What this task involves
Count the lines in the entries below that mention the string "Given", then write that number by itself.

Dataset content
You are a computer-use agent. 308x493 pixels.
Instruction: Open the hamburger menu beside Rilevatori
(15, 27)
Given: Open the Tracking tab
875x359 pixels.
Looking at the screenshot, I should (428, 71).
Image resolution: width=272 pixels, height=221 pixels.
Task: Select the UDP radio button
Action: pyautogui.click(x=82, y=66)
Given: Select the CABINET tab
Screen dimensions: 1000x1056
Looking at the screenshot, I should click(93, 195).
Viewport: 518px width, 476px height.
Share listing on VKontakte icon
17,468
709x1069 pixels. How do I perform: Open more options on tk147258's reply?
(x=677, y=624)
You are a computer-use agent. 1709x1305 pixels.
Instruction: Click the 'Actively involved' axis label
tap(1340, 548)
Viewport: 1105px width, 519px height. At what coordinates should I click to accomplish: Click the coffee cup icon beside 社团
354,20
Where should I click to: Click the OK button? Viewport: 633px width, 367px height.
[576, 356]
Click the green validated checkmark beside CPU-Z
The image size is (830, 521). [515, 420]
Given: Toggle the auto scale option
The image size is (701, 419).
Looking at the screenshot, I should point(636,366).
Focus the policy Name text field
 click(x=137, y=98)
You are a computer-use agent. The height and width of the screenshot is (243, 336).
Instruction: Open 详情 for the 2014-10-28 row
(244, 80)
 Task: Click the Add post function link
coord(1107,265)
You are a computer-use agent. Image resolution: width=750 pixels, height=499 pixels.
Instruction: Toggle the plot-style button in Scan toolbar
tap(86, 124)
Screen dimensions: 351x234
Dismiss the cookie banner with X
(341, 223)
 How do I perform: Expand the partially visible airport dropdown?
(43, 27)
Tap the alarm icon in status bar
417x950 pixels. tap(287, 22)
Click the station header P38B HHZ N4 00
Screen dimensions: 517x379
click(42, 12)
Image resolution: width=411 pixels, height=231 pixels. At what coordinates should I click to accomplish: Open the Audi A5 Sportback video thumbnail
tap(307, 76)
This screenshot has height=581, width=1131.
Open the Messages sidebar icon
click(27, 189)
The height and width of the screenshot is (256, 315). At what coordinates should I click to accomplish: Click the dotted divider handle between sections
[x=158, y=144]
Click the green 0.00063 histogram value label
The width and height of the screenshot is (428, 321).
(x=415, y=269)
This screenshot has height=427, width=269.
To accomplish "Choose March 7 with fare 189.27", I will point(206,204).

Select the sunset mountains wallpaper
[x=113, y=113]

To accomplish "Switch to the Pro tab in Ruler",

Answer box
3